The artist explains that her work has transformed into something entirely different, deeply employing geometry, now holding in consideration the fundamental elements of drawing - point, line, and plane – sensible to the mind, as a working view on fundamental reality. Geometry in itself is clearly spotted in her monoprints. It may be that her familiarity with the patterns and actions involved with working the outside environment shows itself by using overt physical marks, such as the strident wave forms and interference patterns in her drawings and especially the steady sweeping arcs and murmurations of color in her paintings. There’s a bit of cheek in the bright colors she applies to simple, directly functional concrete castings, that seem to act like a thread tracing back through all the turns of direction in her interest in immateriality.
Regarding Liz Bachhuber, it is a rare distinction to exhibit the work of such an energetic, productive sculptor. The array of works are displays of an inherently intuitive ability for system surfing, floating a strength of imagination along with it. Each work is as various as it is signature in its levity. Reviewing her strong catalog shows work that has consistently held a steady balance between full presence as a maker while presenting a vehicle for the delivery of language. From Milwaukee, Wisconsin, she transplanted to Germany in the culturally intense year of 1979. Starting with a Fulbright to attend the Art Academy in Dusseldorf, she would eventually become professor of sculpture at the Bauhaus University in Weimar. The country’s art scene became her adopted home and found her valuable.
Her work is a blend of subtle construction with literary, philosophic intensity, a firm voice alongside a concern for a clear form. The artist’s work is generous in its offering of intelligence for the sake of communication between parties. Natural and human made elements combine, revealing glimpses of an elegant sense of line. Previews of the specific work being brought to Artcore by this valuable international art educator suggest glow and frost, bark and transparency, textural details like glass and hose lengths married to wood, links between open passageways and sealed nodes.
The artist produces layered interactions: bold elements in the sculpture, directed conversation with the viewer, in tension all to itself for having an aspect of beauty. The work as a result possesses being, at once urban and rustic, as though she were creating not objects of meaning, but a kind of subtle form of life in a container. The works could almost be imagined to be naturally occurring, as though it could be found in state for the human. Bachhuber writes in her text for the series Changed Nature, one of two named branches that divided her practice from the start (along with Domestic Passions): “Sublimities are not conjured up, rather, we are reminded of natural beauty.” There is at once a reminder and an anchor in the interplay that makes life: “When branches merge with inscribed paper, nature is encoded.”

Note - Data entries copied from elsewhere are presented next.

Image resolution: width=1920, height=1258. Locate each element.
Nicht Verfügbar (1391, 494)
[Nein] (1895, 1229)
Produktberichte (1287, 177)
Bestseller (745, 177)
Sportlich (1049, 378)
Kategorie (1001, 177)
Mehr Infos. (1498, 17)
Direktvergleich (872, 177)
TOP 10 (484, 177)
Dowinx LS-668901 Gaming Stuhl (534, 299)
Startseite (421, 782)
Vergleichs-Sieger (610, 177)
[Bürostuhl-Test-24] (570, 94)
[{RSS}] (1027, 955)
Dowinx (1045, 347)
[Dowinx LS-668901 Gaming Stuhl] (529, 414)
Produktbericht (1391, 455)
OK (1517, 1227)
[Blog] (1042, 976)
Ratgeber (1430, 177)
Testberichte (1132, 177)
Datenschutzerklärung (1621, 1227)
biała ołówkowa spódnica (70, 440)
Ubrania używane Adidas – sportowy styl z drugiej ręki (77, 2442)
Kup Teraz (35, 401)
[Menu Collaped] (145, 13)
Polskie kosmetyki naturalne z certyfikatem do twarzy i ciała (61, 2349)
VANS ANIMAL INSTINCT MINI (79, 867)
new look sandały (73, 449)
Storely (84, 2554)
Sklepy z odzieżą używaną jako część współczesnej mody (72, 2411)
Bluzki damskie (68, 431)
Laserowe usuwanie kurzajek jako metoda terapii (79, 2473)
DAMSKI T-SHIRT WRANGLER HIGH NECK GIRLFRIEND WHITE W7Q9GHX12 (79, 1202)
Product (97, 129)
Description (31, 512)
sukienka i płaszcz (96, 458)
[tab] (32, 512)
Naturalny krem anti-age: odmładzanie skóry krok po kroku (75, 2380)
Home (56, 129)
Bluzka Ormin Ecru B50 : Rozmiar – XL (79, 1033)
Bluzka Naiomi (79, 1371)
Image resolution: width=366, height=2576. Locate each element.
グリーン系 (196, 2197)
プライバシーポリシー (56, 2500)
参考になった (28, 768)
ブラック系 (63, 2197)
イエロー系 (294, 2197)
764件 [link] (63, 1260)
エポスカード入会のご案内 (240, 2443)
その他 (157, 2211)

Concerned with connections, and creating them between elements, Liz Bachhuber offers us a refreshing and poetic way of seeing. With Ros Cross, both women emphasize that producing visible dedication to their practices is nothing to do with the preciousness of the materials employed, and throughout our lives we very ordinarily, regularly encounter materials that can be used as voice, with their placement forming physical extensions of the mind.